While this area is still under active research, we have a few recommendations to improve optimization performance:
- Bootstrapping can help the optimization loop avoid getting stuck in a parameter space where the gradient is small.
- Experimenting with hardware-efficient ansatz: Since we're using a noisy quantum system as a black-box oracle, the quality of those evaluations can affect the optimizer's performance. Using hardware-efficient ansatz, such as
EfficientSU2, may avoid producing exponentially small gradients. - Experimenting with error suppression and error mitigation: the Qiskit Runtime primitives provide a simple interface to experiment with various values for optimization_level and resilience_setting, respectively.

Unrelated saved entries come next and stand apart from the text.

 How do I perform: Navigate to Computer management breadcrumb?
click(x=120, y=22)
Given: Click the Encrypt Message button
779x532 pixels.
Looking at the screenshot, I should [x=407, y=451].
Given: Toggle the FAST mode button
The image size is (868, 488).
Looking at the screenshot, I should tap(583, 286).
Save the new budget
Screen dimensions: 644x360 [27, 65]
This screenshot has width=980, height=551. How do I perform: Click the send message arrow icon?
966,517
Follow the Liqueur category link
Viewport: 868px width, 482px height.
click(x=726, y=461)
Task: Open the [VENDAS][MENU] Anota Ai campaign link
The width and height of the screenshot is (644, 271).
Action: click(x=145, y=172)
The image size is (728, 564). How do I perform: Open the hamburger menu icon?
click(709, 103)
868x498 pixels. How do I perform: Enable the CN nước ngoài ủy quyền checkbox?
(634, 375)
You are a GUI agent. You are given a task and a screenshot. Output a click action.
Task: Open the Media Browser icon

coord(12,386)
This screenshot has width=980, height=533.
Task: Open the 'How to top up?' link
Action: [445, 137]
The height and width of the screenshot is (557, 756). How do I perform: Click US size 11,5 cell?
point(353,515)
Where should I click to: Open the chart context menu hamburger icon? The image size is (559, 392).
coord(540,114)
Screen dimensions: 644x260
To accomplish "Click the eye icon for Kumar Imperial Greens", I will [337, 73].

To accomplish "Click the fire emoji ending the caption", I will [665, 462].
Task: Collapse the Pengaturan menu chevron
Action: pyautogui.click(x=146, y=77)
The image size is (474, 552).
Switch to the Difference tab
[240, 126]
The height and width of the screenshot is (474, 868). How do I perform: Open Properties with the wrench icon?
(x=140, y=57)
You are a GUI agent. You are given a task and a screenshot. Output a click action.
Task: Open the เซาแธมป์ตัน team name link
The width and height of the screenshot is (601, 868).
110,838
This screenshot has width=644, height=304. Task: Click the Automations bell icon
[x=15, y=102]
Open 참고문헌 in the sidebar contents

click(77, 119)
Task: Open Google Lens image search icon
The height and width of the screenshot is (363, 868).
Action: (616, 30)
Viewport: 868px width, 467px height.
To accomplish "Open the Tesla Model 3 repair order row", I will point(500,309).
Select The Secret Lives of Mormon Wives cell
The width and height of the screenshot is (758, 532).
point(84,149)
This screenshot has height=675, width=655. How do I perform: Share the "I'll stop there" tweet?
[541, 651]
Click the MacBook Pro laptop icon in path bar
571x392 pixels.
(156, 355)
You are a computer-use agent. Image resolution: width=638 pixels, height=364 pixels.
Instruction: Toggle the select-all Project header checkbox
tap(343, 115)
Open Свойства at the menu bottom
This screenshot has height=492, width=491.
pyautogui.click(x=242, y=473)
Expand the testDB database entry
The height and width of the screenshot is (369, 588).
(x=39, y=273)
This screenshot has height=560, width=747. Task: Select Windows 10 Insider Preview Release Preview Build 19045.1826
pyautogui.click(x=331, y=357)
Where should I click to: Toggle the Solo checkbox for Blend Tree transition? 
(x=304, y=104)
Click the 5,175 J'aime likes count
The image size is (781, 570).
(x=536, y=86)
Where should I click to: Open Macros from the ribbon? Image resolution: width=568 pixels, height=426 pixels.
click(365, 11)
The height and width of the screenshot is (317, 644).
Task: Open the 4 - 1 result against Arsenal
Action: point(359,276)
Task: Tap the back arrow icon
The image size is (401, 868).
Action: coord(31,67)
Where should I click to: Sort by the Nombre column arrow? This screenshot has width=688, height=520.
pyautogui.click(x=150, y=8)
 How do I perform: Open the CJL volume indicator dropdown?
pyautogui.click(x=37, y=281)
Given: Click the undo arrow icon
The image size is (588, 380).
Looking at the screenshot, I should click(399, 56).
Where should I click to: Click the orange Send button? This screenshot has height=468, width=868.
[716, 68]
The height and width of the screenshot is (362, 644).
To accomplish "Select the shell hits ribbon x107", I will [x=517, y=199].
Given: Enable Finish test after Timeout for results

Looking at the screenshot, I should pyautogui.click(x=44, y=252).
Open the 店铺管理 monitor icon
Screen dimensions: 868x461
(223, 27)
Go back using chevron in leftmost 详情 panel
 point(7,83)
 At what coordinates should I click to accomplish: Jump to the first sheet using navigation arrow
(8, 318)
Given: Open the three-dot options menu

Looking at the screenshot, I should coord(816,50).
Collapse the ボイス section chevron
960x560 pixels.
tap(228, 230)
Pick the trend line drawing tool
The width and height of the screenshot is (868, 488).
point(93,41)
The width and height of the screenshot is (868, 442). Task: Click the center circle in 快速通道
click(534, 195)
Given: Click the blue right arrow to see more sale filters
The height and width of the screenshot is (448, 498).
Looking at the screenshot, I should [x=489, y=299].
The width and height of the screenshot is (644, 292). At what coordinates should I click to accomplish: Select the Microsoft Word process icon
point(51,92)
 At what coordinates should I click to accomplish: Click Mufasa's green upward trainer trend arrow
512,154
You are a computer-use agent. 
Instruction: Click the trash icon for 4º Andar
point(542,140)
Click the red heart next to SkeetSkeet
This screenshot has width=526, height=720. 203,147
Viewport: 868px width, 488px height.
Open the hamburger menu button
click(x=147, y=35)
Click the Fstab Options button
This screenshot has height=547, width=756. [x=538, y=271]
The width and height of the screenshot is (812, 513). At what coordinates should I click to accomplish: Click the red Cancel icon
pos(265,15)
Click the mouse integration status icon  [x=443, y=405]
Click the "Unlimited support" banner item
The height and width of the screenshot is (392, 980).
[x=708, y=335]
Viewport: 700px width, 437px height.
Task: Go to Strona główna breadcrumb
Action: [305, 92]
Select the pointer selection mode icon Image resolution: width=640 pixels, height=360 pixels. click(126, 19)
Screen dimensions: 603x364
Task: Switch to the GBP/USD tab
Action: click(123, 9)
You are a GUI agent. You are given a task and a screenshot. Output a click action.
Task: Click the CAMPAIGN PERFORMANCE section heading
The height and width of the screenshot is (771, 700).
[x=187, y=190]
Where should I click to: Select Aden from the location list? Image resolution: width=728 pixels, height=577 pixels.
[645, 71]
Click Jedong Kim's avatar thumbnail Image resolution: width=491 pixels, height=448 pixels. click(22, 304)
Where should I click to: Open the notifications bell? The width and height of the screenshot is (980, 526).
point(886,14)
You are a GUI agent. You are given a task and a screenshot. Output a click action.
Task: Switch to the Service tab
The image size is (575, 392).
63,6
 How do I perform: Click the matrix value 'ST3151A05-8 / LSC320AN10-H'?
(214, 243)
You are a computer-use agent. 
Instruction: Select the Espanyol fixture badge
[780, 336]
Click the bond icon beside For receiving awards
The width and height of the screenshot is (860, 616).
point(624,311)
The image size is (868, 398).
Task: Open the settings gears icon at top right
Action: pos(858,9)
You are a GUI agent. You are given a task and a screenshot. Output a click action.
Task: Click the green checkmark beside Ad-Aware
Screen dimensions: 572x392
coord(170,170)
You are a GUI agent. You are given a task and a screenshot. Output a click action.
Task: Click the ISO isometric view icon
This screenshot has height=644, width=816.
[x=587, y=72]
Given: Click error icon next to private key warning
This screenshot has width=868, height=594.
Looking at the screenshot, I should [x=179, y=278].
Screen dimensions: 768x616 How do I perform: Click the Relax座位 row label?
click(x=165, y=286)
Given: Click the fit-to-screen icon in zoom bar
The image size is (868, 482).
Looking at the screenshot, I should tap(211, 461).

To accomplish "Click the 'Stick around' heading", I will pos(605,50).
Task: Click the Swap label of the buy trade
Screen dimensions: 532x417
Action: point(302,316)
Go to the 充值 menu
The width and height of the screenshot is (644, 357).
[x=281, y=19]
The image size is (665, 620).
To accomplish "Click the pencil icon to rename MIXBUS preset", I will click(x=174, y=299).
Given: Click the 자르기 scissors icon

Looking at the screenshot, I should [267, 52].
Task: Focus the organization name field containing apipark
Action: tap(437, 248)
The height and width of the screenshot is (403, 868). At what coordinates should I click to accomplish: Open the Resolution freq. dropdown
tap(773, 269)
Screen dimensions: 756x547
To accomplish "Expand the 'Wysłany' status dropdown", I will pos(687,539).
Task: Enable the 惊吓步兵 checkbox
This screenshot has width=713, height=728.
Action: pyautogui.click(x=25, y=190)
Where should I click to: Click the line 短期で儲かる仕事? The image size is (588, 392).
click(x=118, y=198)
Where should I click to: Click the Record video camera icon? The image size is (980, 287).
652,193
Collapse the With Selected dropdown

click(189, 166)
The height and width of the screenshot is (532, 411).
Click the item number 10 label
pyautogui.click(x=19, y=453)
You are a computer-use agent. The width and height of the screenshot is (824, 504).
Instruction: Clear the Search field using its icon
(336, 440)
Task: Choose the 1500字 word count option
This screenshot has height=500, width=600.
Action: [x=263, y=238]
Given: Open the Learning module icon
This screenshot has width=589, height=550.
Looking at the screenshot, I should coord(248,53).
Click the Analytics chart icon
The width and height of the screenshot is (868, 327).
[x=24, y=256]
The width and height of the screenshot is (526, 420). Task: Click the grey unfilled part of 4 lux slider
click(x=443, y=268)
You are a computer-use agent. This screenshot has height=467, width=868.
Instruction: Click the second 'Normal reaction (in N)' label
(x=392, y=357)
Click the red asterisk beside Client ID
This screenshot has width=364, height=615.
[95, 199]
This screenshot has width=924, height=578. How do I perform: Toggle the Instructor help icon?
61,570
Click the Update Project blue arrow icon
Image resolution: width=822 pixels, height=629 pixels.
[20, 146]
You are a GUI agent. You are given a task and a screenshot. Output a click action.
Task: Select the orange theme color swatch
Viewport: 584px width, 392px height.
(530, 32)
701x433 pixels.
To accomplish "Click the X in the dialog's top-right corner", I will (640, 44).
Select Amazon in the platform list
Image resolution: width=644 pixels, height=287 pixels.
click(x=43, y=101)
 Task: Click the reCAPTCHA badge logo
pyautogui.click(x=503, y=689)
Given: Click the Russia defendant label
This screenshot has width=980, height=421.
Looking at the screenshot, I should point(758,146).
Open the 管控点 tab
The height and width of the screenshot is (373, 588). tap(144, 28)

This can reduce the impact of noise and make the optimization process more efficient.
- Experimenting with gradient-free optimizers: Unlike gradient-based optimization algorithms, optimizers such as COBYLA do not rely on gradient information to optimize the parameters and are therefore less likely to be affected by the barren plateau.